Metadata-Version: 2.4
Name: langchain-rag-wiki
Version: 0.2.3
Summary: LangChain-compatible hybrid knowledge base retrieval with user-curated personal KB layer
Project-URL: Homepage, https://github.com/sstprk/rag-wiki
Project-URL: Repository, https://github.com/sstprk/rag-wiki
Author: sstprk
License-Expression: MIT
License-File: LICENSE
Keywords: hybrid,knowledge-base,langchain,rag,retrieval
Classifier: Development Status :: 4 - Beta
Classifier: Intended Audience :: Developers
Classifier: License :: OSI Approved :: MIT License
Classifier: Programming Language :: Python :: 3
Classifier: Programming Language :: Python :: 3.10
Classifier: Programming Language :: Python :: 3.11
Classifier: Programming Language :: Python :: 3.12
Classifier: Topic :: Scientific/Engineering :: Artificial Intelligence
Requires-Python: >=3.10
Requires-Dist: langchain-core<2.0.0,>=1.2.0
Requires-Dist: numpy>=1.24
Provides-Extra: dev
Requires-Dist: apscheduler<4.0,>=3.0; extra == 'dev'
Requires-Dist: fakeredis>=2.0; extra == 'dev'
Requires-Dist: pytest>=7.0; extra == 'dev'
Requires-Dist: sqlalchemy<3.0,>=2.0; extra == 'dev'
Provides-Extra: llama
Requires-Dist: llama-index-core<0.13,>=0.10; extra == 'llama'
Provides-Extra: redis
Requires-Dist: redis<6.0,>=4.0; extra == 'redis'
Provides-Extra: scheduler
Requires-Dist: apscheduler<4.0,>=3.0; extra == 'scheduler'
Provides-Extra: sqlite
Requires-Dist: sqlalchemy<3.0,>=2.0; extra == 'sqlite'
Description-Content-Type: text/markdown

<div align="center">

# langchain-rag-wiki

**RAG meets wiki-style provenance.**  
Surfaces documents, learns from usage, and lets users build personal knowledge bases on top of shared vector stores.

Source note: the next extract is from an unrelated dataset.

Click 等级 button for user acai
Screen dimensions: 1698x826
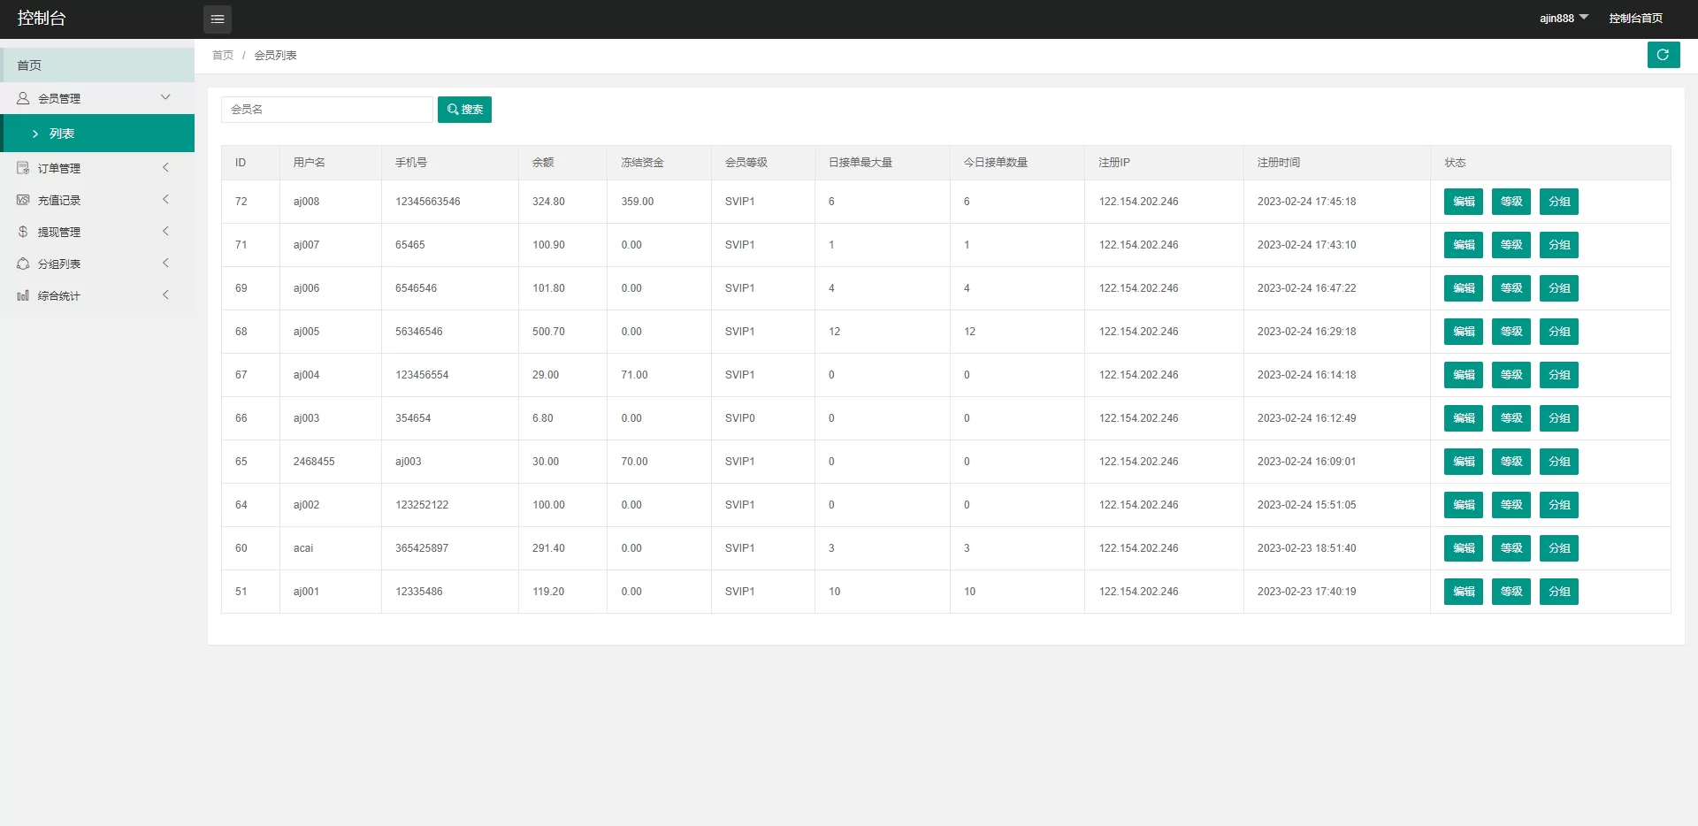[x=1511, y=548]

[![PyPI version](https://img.shields.io/pypi/v/langchain-rag-wiki.svg)](https://pypi.org/project/langchain-rag-wiki/)
[![Python](https://img.shields.io/pypi/pyversions/langchain-rag-wiki.svg)](https://pypi.org/project/langchain-rag-wiki/)
[![License: MIT](https://img.shields.io/badge/License-MIT-yellow.svg)](LICENSE)
[![Contributing](https://img.shields.io/badge/contributions-welcome-brightgreen.svg)](CONTRIBUTING.md)

[Installation](#installation) · [Quickstart](#quickstart) · [How It Works](#how-it-works) · [Real Vector DB Setup](#connecting-to-a-real-vector-db) · [Configuration](#configuration) · [Contributing](CONTRIBUTING.md)

</div>

---

## What Is This?

Standard RAG is stateless — every query hits the vector database fresh, returns probabilistic results, and forgets what was useful last time.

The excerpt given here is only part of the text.